Well, I think that the Russians...
What's freaking him out.
What's freaking...
I think that the Russians are keeping the Americans guessing
about what they're going to do.
And I think that must be in itself alarming
and they must be worrying what the Russians are planning.
But if I have to say, where I think
Jake Sullivan is most worried,
it's about some major flare-up in the Middle East.
The Middle East is barely under control.
That's not under control at all.
There's fighting going on in all kinds of places.
Gaza is still at war.
despite the American attempts to, well, the American-backed ceasefire resolution that passed the Security Council,
the Israelis are talking about an attack on Hezbollah in Lebanon. The US is saying they will back Israel in this.
The Americans must be extremely worried that if the Russians start weighing in and start providing hypersonic technology to people like Hezbollah,
and by the way to the Houthis as well, people like that, then, of course,
situation could get even more out of control, and American lives would certainly be on the line
because the United States has all sorts of bases strung out across the Middle East, and they could
easily find themselves attacked. And if they're attacked by militias who are obtaining intelligence,
targeting data from the Russians who are using more advanced Russian weapons, well, the whole
situation becomes very, very concerning for Jake Sullivan, especially given the mood in the United
States, which is very divided over the situation in the Middle East. There's still a lot of
Americans back Israel to the hilt, but there is now increasing opposition to US policy,
supporting Israel in the United States itself.
And the very last thing I would have thought
is Jake Sullivan would want
is for that opposition in the United States,
which comes from people who are overwhelmingly likely
to vote Democrat,
to be fanned even further
by an even more intense flare-up in the Middle East.
So I think that's probably what he's worried about, actually.
Right. Something else happened after the telephone conversations between the warning from the Russian
foreign ministry to the U.S. ambassador and then the telephone conversation between Bolus and
Austin. You had Peskov saying that the Russian president is still open to the negotiations
and still open to a ceasefire given the statement that he made a couple of weeks ago, the terms
that he laid out a couple of weeks ago. And then a couple of days later, the Kremlin
repeated that statement.
And you also had Macron talking about how he's open to dialogue with Putin as well.
Maybe not given the terror attack on the Crimea beach, maybe not the best time for the Kremlin
to say that they're open to negotiations.
But it followed very closely to the terror incident.
The statement followed that.
The statement came after that incident very, very quickly.
And it makes me wonder, it seems that Putin is very serious about negotiations and a ceasefire.
No.
Yeah.
I get it.
I'm going to actually push back a bit.
I think on the contrary, it makes complete sense, given Russian policy.

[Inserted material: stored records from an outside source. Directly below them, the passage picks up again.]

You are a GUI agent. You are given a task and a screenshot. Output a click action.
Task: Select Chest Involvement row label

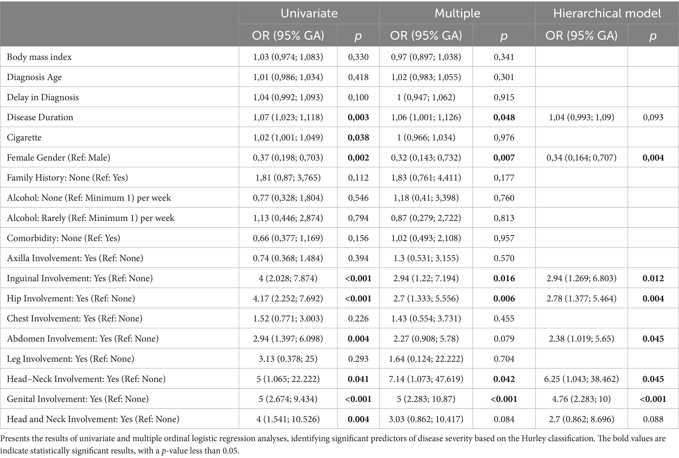75,319
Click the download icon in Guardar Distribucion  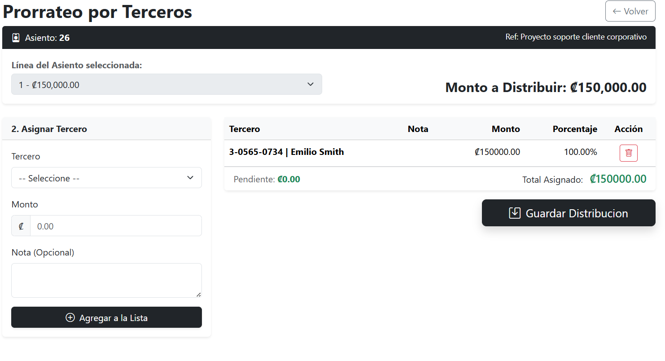click(x=515, y=213)
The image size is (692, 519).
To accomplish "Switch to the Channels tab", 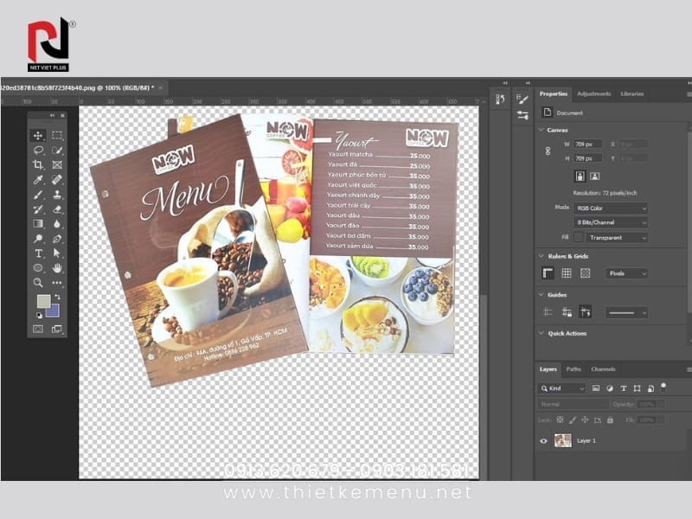I will (x=604, y=369).
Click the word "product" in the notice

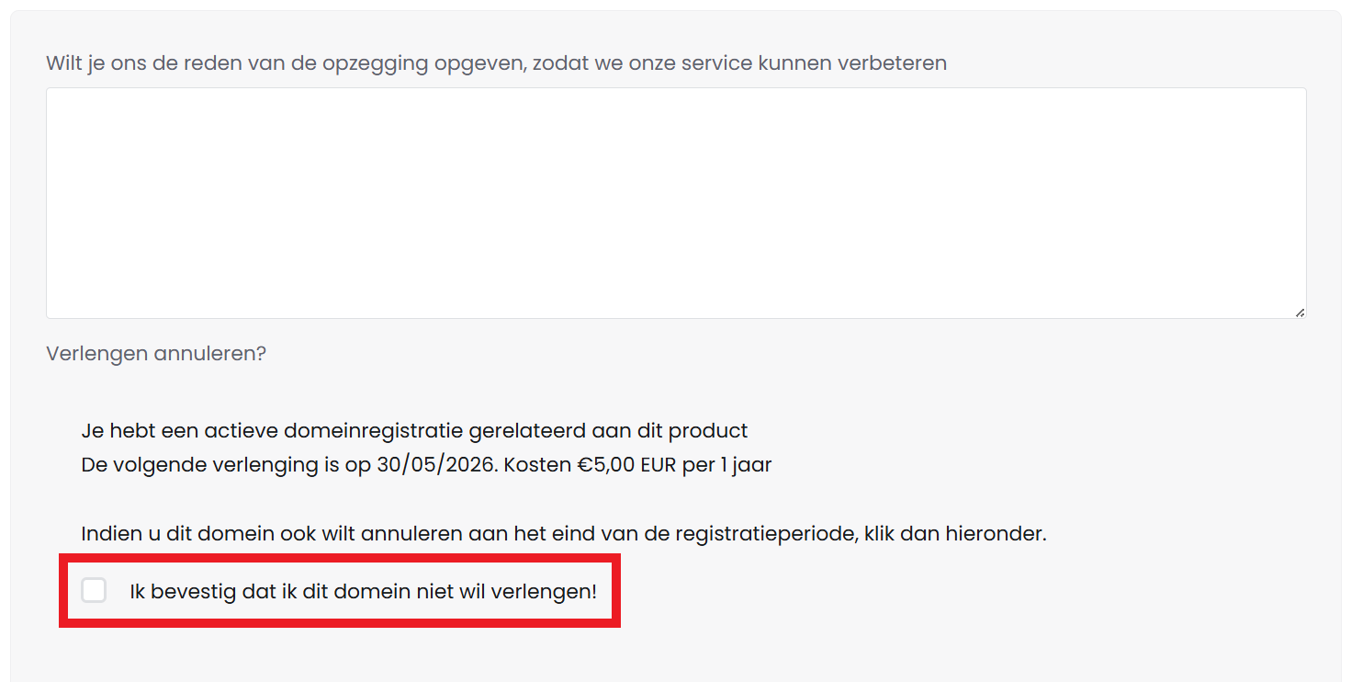click(708, 431)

and given the direction of events that, you know, the way in which the diplomatic pieces have
been falling in Russia's favour, that the Russians, at the very same time as that they're telling
the Americans, look, we are going to retaliate against you. You'd be under no doubts about this,
that the Russians would simultaneously be issuing statements, reassuring their own allies
and the world that despite this escalation, they are still interested, they're still prepared to sit down and to
negotiate. Because from a Russian point of view, they know perfectly well that if they seem to close
off the option to negotiations entirely, that would be deeply concerning for all sorts of countries
around the world. Brazil, which is staked a lot on getting negotiations going. India, who's
Prime Minister Narendra Modi is about to visit Moscow. China too, which has its own peace plan,
all of these countries. So I think that the Russians want to reassure everybody that, in fact,
look, we are absolutely furious about what happened. We are definitely going to retaliate
against the Americans. But we are not so angry that we've, you know, lost, taken leave of our senses.

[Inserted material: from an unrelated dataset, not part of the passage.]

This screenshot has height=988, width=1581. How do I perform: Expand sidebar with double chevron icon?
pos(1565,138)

we still are willing to find some kind of process whereby provided our call conditions are accepted,
we can find a way out.
The Americans don't want to negotiate.
The Russians always say that they want to negotiate.
They've been saying this ever since the very first day that the special military operation began.
They have never foreclosed the option on negotiations.
and given how well it's worked for them, taking that stand, they're not going to foreclose it now.
Right.
Right.
Okay.
The Biden administration, according to CNN, they're also getting very close to green lighting contractors to go to Ukraine, U.S. contractors.
The explanation is that these contractors are going to help repair and maintain equipment,
and they're going to be removed from, far removed from the front lines from where the actual
fighting is taking place.
What do you make of this decision from the Biden White House?
Once again, all of this follows the sequence of events we've been talking about.
So, I mean, I think all of this stuff is kind of connected in one way or another.
What do you make of this CNN report?
Well, again, if the United States has indeed.
spoken to the Russians and said that they understand Russian concerns and they're going to try
and make sure that something like what happened in Crimea doesn't happen again and that the United
States doesn't want an escalation and doesn't want things to become involved. Well, it will be again
entirely in character for the Americans to announce some escalation elsewhere. And of course,
the point to say about the, remember, remember, this is a very hard line, very aggressive, very belligerent
administration. They're not going to take it. It's not going to be easy for them to make conciliatory
sounds to the Russians. So this is an announcement that they've made that they're going to allow
Black Rock and all the others to operate in Ukraine. Of course, the reality is they've been there
all along. There's no shortage of foreign mercenaries and people of that kind, including, by the way,
American mercenaries fighting in Ukraine. There's lots of technology. There's lots of technology.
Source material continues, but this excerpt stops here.